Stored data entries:

BEGIN

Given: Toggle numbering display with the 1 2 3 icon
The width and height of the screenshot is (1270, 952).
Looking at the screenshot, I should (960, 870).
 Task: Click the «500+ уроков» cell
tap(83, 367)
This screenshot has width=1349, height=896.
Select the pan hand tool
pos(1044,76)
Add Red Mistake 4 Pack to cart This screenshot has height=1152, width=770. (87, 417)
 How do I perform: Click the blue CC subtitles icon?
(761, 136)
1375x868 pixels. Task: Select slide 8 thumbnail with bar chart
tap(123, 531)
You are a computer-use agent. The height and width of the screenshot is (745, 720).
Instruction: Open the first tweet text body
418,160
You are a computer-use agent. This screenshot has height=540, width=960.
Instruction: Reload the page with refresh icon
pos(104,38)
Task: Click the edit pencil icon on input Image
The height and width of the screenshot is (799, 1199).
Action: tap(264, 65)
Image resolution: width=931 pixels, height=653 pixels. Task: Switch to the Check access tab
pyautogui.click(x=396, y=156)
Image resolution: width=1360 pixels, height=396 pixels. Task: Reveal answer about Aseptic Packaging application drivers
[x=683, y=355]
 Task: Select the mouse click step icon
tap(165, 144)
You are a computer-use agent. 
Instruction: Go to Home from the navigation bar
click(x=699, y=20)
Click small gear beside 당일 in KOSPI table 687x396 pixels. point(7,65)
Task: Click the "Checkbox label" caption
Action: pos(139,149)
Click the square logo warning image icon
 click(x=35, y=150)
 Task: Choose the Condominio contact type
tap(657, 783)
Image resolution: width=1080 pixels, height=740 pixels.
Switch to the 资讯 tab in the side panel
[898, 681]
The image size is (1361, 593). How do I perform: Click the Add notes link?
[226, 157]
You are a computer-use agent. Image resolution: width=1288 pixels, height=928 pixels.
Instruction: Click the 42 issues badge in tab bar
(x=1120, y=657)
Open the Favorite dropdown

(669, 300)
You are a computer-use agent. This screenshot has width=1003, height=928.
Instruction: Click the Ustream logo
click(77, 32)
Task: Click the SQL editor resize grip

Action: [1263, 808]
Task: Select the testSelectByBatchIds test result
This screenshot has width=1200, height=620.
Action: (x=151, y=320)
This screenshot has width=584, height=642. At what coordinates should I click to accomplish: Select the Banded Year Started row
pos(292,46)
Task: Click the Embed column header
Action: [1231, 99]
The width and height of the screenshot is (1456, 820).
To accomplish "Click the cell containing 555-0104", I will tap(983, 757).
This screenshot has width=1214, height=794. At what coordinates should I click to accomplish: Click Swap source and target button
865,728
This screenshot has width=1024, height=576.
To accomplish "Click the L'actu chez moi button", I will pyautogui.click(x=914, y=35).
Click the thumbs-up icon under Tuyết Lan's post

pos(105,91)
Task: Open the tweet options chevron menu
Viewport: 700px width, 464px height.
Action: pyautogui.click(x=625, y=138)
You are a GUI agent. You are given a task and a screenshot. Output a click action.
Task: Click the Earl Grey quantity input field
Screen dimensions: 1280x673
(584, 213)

END

* _Action item_: Of the entries listed above, reproduce only the lines starting at the line containing "Image resolution: width=931" and ending at the line containing "This screenshot has width=1024, height=576.". Include both, exactly as they stand.

* _Completed task_:
Image resolution: width=931 pixels, height=653 pixels. Task: Switch to the Check access tab
pyautogui.click(x=396, y=156)
Image resolution: width=1360 pixels, height=396 pixels. Task: Reveal answer about Aseptic Packaging application drivers
[x=683, y=355]
 Task: Select the mouse click step icon
tap(165, 144)
You are a computer-use agent. 
Instruction: Go to Home from the navigation bar
click(x=699, y=20)
Click small gear beside 당일 in KOSPI table 687x396 pixels. point(7,65)
Task: Click the "Checkbox label" caption
Action: pos(139,149)
Click the square logo warning image icon
 click(x=35, y=150)
 Task: Choose the Condominio contact type
tap(657, 783)
Image resolution: width=1080 pixels, height=740 pixels.
Switch to the 资讯 tab in the side panel
[898, 681]
The image size is (1361, 593). How do I perform: Click the Add notes link?
[226, 157]
You are a computer-use agent. Image resolution: width=1288 pixels, height=928 pixels.
Instruction: Click the 42 issues badge in tab bar
(x=1120, y=657)
Open the Favorite dropdown

(669, 300)
You are a computer-use agent. This screenshot has width=1003, height=928.
Instruction: Click the Ustream logo
click(77, 32)
Task: Click the SQL editor resize grip

Action: [1263, 808]
Task: Select the testSelectByBatchIds test result
This screenshot has width=1200, height=620.
Action: (x=151, y=320)
This screenshot has width=584, height=642. At what coordinates should I click to accomplish: Select the Banded Year Started row
pos(292,46)
Task: Click the Embed column header
Action: [1231, 99]
The width and height of the screenshot is (1456, 820).
To accomplish "Click the cell containing 555-0104", I will tap(983, 757).
This screenshot has width=1214, height=794. At what coordinates should I click to accomplish: Click Swap source and target button
865,728
This screenshot has width=1024, height=576.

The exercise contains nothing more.